Jadi... aku ingin menunda duel kami selama mungkin.

“Ini arena pertarungan binatang sihir. Kami menangkap mereka dan menyuruh mereka bertarung sampai mati. Taruhan legal, hiburan paling populer di kota.”

“Sadis juga hobimu.”

“Belakangan ini banyak binatang sihir dari Tyrfing yang nyelonong masuk, jadi ini sekalian jadi eksekusi juga.”

Dengan nada ringan, ia menjelaskan kegemaran bangsanya.

Memang terdengar kejam. Tapi kalau dipikir-pikir, ini tak jauh beda dengan eksekusi publik di zaman Eropa abad pertengahan di Bumi. Manusia... memang suka kekerasan, selama bukan mereka yang mengalaminya.

“Kalau begitu, mau taruhan?”

“Tentu saja.”

Kami melihat ke arena. Dua binatang sihir siap bertarung.

Satu, monster sebesar kuda nil, bertubuh kekar, berat, dan tampak mematikan. Lawannya... musang kecil, tingginya bahkan tak sampai satu meter.

Pertandingan yang tak adil.

Statistik juga mendukung kuda nil. Rasanya sudah pasti siapa yang akan menang.

“Aku pasang 50 eru untuk si kuda nil.”

“Murah amat taruhanmu…”

Yah, menurut kurs, itu sekitar 10.000 yen. Untukku sudah cukup besar. Tapi bagi ratu vampir? Recehan.

Pertarungan dimulai.

Sesuai dugaan, kuda nil langsung melibas musang. Tubuh kecil itu terpental, kaki dan lengannya patah. Tapi... musang itu tak menyerah.

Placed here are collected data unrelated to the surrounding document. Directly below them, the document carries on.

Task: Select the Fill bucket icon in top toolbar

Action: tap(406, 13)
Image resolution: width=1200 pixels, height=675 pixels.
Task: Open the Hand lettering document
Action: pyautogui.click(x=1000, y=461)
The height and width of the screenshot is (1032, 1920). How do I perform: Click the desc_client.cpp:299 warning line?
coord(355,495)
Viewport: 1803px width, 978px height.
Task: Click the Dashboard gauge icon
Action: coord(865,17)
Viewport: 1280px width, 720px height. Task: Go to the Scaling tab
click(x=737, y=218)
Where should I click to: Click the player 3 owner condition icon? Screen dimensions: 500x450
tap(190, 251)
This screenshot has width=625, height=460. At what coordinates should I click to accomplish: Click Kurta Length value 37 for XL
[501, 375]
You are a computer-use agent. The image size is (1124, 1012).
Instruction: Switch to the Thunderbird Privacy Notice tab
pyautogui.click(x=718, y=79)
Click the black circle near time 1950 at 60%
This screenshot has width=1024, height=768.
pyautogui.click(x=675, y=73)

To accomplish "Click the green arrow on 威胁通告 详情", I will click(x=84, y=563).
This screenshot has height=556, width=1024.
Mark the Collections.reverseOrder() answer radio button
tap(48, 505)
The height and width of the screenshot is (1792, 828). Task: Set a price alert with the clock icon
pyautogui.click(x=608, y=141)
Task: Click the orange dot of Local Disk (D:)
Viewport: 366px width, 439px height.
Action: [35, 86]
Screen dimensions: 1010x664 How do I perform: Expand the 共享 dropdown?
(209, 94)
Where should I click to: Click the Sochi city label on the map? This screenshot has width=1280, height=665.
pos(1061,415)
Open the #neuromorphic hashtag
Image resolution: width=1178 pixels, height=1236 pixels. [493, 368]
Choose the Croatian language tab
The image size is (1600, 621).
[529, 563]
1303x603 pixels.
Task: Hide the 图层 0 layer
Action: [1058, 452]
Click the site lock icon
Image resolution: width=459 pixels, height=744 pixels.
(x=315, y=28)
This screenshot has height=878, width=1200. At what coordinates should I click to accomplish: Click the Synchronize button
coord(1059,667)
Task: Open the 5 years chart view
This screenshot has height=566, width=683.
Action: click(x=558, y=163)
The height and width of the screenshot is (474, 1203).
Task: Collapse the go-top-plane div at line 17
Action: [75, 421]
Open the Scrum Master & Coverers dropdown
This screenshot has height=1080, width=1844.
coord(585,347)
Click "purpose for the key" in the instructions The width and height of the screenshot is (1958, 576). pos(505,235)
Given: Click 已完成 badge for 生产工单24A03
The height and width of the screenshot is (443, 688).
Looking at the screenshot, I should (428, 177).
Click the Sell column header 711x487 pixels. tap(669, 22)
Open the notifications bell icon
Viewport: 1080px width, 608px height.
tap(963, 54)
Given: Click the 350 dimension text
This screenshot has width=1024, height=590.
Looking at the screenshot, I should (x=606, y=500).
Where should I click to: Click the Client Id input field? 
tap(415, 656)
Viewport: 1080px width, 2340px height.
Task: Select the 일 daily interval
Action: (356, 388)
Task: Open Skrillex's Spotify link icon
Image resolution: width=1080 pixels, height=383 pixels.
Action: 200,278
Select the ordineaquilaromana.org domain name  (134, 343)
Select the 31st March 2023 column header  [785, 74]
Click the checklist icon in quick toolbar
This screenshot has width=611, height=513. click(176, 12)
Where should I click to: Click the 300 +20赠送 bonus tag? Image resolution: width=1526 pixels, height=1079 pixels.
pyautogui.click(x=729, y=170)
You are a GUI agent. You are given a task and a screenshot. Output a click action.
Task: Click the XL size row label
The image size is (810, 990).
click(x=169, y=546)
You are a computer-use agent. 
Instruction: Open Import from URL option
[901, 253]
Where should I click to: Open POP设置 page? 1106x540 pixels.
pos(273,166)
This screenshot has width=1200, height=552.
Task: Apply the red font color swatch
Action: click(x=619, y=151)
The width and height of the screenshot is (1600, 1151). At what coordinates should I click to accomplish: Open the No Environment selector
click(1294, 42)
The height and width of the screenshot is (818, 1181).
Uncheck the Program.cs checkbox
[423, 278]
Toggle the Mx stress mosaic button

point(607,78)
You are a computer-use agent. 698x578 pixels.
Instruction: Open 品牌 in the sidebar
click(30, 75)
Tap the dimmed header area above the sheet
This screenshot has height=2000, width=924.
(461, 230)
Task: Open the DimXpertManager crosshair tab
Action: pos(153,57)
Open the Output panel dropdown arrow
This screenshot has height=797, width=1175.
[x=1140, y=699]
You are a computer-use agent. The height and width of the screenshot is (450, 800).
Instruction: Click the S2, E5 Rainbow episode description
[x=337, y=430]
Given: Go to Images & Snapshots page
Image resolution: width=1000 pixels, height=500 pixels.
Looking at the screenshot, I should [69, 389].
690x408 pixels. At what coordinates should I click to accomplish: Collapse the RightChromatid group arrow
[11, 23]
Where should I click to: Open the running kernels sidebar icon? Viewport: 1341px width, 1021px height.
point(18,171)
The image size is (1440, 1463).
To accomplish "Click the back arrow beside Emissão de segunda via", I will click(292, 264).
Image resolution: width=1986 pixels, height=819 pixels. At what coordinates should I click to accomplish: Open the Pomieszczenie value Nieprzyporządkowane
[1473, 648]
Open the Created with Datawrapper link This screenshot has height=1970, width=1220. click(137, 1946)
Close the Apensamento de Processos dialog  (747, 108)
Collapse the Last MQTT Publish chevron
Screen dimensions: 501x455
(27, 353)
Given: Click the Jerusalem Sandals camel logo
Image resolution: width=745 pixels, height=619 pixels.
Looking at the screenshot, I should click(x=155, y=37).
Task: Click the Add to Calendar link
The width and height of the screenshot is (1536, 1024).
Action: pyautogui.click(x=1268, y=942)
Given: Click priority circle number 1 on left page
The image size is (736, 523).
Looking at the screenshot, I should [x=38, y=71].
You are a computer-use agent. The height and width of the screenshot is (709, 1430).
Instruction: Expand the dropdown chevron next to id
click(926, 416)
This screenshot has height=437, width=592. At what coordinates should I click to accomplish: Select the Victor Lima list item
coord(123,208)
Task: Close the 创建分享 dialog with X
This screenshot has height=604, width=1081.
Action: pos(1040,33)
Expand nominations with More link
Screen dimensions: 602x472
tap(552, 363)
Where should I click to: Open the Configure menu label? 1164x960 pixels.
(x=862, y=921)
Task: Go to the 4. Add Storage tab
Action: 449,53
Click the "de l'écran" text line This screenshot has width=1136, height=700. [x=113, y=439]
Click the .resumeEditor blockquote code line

Saat tubuhnya jatuh, ia memutar arah dan... menggigit leher kuda nil!

Dan tak melepaskan.

Kuda nil meronta, kesakitan. Tapi gigitan itu terus menancap—sampai akhirnya monster besar itu roboh, tak sadarkan diri.

Pemenangnya: si kecil.

“…Musang itu menang juga, ya.”

“Fufu, kau salah pilih. Itu haverine. Kecil, tapi predator sejati. Mereka tak akan berhenti sampai lawan mati.”

“Haverine?”

“Jenis binatang sihir baru. Mereka dulunya hanya serigala kecil, tapi bermutasi setelah kau disegel.”

Di sisi arena, para penonton menggerutu. Rupanya banyak juga yang kalah taruhan seperti aku.

Dengan berat hati, aku menyerahkan 50 eru pada Benetnash.

Kalau Libra tahu aku kalah taruhan begini, dia pasti bakal ceramah panjang.